Sunday 29th June - Meare Green (Glastonbury)

published: 30/06/2008

A gloomy start due to misty weather, several long steep climbs on the main road and rain mid-morning. More acceptable climbs after that, then, 10 miles after South Molton, a wonderful swooping run down to the Exe and a sandwich lunch in sunshine by the river. According to the map this was Exebridge, though it didn't appear on any signs or seem to exist as a place at all. An easy run down to Taunton after that and four miles on the canal path out of the city centre, full of Sunday strollers. Another four to the B&B at Meare Green, in the Somerset Levels - a last-minute change to the schedule as the catering at the YHA at Street seemed to go only as far as Pot Noodles and Mars bars! 62 miles

Saturday 28th June - Great Torrington

published: 29/06/2008

Great Torrington, 59 miles in 5 hours. An easier day today, dry, and some quick runs at times (7 miles Whitstone to Holsworthy in 30 minutes). Most climbs gradual, and finishing on the Tarka Trail (all tarmac, no cars, just little kids and harassed parents) was a bonus. The only problem is that the knees haven't really got into the spirit of things yet. They'll go along with the gradual climbs if I go into the lowest gears as soon as they start, but anything that rears up in front of them and they go into an immediate alliance with the lungs to make me stop and pretend to be very interested in the map - and then push...

Comment from the landlady of tonight's B & B: What do you call a collection of long-distance cyclists?

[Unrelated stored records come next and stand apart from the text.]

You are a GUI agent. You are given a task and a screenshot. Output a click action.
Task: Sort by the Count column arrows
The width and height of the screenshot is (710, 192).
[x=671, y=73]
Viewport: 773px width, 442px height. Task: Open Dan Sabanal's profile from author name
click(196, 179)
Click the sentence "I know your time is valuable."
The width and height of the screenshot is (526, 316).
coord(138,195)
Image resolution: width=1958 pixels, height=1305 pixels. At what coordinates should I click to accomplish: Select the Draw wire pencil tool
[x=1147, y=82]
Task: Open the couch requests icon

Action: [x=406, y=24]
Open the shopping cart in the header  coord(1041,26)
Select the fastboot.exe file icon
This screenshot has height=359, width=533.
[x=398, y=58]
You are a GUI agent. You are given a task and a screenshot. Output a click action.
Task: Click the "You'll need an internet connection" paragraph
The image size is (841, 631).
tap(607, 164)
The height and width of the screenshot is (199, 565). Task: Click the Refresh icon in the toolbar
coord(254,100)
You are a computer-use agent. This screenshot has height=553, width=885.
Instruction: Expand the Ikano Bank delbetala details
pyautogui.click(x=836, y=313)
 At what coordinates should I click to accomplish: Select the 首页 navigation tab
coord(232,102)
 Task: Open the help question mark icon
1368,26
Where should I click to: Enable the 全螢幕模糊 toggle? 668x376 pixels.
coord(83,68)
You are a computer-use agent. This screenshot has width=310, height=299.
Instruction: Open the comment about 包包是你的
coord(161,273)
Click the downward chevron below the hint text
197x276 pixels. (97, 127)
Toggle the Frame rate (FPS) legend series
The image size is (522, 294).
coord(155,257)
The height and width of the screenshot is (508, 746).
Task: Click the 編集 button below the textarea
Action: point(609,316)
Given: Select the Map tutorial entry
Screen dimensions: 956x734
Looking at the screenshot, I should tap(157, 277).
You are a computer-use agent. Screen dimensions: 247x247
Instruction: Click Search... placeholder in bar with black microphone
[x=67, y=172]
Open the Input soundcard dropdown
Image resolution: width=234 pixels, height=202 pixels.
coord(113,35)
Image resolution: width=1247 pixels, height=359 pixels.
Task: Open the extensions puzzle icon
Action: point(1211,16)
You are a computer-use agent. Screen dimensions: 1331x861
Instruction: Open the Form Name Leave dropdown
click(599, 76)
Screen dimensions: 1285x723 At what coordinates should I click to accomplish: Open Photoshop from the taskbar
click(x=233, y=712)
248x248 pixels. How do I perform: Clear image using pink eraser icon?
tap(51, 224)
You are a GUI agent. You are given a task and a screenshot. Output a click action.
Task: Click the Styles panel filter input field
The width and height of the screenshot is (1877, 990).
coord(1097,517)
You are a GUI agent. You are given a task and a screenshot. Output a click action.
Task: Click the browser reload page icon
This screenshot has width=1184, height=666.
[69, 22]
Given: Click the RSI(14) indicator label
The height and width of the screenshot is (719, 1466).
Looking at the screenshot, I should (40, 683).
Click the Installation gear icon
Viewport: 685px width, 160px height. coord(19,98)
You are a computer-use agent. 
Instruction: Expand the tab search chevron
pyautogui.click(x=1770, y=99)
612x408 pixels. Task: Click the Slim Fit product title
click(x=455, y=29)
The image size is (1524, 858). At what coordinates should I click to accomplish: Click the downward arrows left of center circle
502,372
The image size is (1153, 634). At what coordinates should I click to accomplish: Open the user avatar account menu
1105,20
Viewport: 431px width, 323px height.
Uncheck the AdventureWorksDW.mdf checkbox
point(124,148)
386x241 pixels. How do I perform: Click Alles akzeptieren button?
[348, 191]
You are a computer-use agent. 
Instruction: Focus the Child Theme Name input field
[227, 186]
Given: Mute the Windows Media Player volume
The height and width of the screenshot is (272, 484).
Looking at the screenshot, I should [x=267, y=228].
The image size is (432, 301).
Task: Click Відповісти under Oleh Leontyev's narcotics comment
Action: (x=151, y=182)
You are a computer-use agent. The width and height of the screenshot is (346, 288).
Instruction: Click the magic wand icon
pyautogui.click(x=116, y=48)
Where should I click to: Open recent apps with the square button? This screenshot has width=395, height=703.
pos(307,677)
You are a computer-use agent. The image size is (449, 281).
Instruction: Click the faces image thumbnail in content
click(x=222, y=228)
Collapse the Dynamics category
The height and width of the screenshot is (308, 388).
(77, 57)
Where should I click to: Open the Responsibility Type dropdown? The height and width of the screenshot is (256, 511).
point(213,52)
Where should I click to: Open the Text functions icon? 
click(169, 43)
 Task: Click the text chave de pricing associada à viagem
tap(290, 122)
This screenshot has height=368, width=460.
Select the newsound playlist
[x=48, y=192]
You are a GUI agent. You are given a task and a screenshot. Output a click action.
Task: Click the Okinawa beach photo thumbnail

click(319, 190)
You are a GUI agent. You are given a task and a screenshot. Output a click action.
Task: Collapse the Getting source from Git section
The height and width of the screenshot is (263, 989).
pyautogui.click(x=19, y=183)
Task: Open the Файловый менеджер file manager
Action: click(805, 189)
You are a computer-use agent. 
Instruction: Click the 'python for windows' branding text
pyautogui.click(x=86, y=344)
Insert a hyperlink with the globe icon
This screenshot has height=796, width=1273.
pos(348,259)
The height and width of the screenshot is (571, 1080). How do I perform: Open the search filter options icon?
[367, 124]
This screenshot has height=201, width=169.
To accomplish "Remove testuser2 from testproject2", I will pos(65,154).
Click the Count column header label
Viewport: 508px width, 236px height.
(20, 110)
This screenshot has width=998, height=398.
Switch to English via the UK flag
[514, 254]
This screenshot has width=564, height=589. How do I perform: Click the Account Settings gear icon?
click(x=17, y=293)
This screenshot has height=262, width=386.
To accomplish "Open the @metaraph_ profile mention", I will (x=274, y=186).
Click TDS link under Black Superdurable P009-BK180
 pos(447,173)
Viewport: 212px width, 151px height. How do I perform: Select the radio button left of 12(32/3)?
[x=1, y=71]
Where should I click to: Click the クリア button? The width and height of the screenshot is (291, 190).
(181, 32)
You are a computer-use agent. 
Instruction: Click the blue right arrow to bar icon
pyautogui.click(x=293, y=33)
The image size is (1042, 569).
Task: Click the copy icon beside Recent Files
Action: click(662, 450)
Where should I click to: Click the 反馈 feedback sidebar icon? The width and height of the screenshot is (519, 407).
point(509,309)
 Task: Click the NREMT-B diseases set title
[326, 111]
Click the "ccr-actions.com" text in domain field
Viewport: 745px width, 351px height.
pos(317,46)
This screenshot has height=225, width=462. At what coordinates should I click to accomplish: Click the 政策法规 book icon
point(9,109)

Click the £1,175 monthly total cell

A crank!

Friday 27th June - Wadebridge

published: 28/06/2008

A fast satisfactory morning despite the mist, followed by a wet afternoon full of mistakes [Blame the Planner - Ed], ending up with a quick charge down the A39. Got to Wadebridge at 4.15, with 60 miles done today.

Thursday 26th June - Penzance

published: 27/06/2008

Barry got a taxi out to Land's End and biked the scenic (ie.hilly) route back to his B&B in Penzance: 12 miles en route by 5pm - and it wasn't raining!